I fattorini fantasma si incontrano tutti i giorni nel piazzale davanti alla Stazione Centrale di Milano oppure vicino all’altro scalo ferroviario di Milano Garibaldi.
Portano il cibo nelle nostre case, anche se nessuno sa chi siano. Nelle ore in cui effettuano consegne, infatti, vestono l’identità di un’altra persona. Nella stragrande maggioranza dei casi si tratta di immigrati in attesa del permesso di soggiorno che, per provare a vivere dignitosamente, si affidano al caporalato digitale.
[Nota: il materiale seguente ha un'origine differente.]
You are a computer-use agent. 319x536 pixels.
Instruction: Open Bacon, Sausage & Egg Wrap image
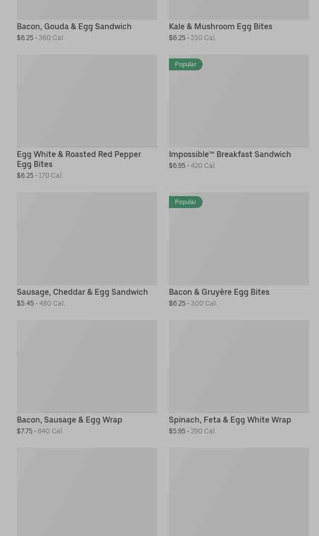pyautogui.click(x=87, y=367)
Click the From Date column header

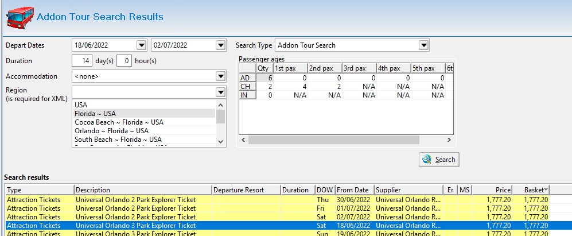click(353, 189)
Il fenomeno ha due volti, abbastanza diversi. Il primo mostra i tratti di un caporalato di tipo «sussidiario» e viene praticato tra immigrati che cercano di aiutare i connazionali. Questo presuppone che i primi siano regolarmente registrati a uno dei tanti siti di food delivery. Dopodiché cedono a qualche conoscente l’attrezzatura e lo smartphone con l’applicazione necessaria per lavorare, sia perché genera il codice che consente il ritiro del cibo al ristorante sia per conoscere l’indirizzo di consegna. Quasi tutti, a chi li avvicina fingendo di voler diventare un rider, dicono di averla ricevuta gratuitamente ma è probabile, invece, che paghino almeno 65 euro. Cioè l’equivalente della cauzione che il rider versa alle piattaforme digitali per ricevere lo zaino termico.
L’altra forma di caporalato avviene tra un italiano e un immigrato. Se non hai i documenti non ti resta che metterti d’accordo con qualcuno e comprargli l’account. Lo fanno soprattutto gli italiani, si registrano con più facilità, e poi vendono la registrazione facendoti lavorare. La vendita dell’account in alcuni casi si affianca al pagamento di una «tassa» sulle consegne effettuate.